Cyclone 'Amphan' has killed at least 12 persons and caused extreme damage to Kolkata and several parts of West Bengal as it left behind a trail of destruction by uprooting trees, destroying thousands of homes and swamping low-lying areas of the state. CPI-M General Secretary Sitaram Yechury on Thursday said that immediate relief and rehabilitation is the priority to deal with the after-effects of the Cyclone. He added that the Centre should declare this as a "national calamity."
Amphan has caused horrific devastation in Bengal and Odisha. Immediate relief and rehabilitation is the priority. Deepest condolences to families of those who lost their lives. We expect the Centre to declare this a national calamity.— Sitaram Yechury (@SitaramYechury) May 21, 2020
Taking to Twitter, Yechury wrote, "Amphan has been more devastating than Aila (2009) and Bulbul (2019). We are with the people at this critical time when they are besieged, anyway combating COVID19 and its consequences."
Packing heavy rain and winds with speeds of up to 190 kph, extremely severe cyclone Amphan slammed Digha coast of West Bengal at 2.30 pm on Wednesday, triggering heavy rainfall and gusting in various parts of the state. West Bengal Chief Minister Mamata Banerjee, who has been monitoring the situation at state secretariat Nabanna since Tuesday night, said the impact of Amphan was "worse than coronavirus".
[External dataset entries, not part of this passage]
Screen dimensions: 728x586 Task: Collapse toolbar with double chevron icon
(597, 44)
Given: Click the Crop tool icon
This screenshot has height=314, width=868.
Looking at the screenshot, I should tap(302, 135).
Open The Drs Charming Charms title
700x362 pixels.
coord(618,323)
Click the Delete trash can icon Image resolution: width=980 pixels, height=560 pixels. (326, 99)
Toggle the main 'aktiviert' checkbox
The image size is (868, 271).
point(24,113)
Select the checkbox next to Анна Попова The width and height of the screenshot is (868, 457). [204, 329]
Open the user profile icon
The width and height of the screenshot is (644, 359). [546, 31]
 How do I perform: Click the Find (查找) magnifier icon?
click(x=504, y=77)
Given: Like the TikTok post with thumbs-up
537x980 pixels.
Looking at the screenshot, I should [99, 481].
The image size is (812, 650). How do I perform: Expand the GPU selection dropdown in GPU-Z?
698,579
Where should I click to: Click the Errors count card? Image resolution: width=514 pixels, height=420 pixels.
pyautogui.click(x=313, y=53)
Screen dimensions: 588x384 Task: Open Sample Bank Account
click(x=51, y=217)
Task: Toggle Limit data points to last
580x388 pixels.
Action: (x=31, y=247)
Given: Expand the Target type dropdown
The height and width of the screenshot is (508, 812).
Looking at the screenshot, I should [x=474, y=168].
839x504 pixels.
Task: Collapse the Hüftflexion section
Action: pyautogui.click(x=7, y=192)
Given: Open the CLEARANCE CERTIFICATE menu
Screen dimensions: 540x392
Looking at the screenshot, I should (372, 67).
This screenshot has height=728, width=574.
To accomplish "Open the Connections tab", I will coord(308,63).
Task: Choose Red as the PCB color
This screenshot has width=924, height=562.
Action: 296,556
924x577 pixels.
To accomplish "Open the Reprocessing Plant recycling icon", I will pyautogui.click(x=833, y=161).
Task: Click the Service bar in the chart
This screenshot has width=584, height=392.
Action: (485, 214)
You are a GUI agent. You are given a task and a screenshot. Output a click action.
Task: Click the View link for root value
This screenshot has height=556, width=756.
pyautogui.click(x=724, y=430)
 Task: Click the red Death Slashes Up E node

Reports arriving in Kolkata from North and South 24 Parganas and East Midnapore said roofs of thatched houses were blown away, electric poles got twisted and hundreds of trees broken and uprooted. There was a massive power cut in large parts of Kolkata, North 24 Paraganas and South Paraganas. The mobile and internet services were also down as the cyclone had damaged several communication towers.
More than five lakh people have been evacuated to safety by the West Bengal government. The "super cyclonic storm" Amphan has moved north-northeastwards with a speed of 27 kilometres per hour during the past six hours, further weakened into a "cyclonic storm" and lay centred on Thursday over Bangladesh.
"It is very likely to continue to move north-northeastwards and weaken further into a deep depression during the next 3 hours and into a depression during subsequent 6 hours," IMD said in its bulletin on Thursday morning. It has also issued a heavy rainfall warning for Assam and Meghalaya stating that light to moderate rainfall at most places with heavy to very heavy falls at isolated places very likely over the western districts of Assam and Meghalaya on May 21.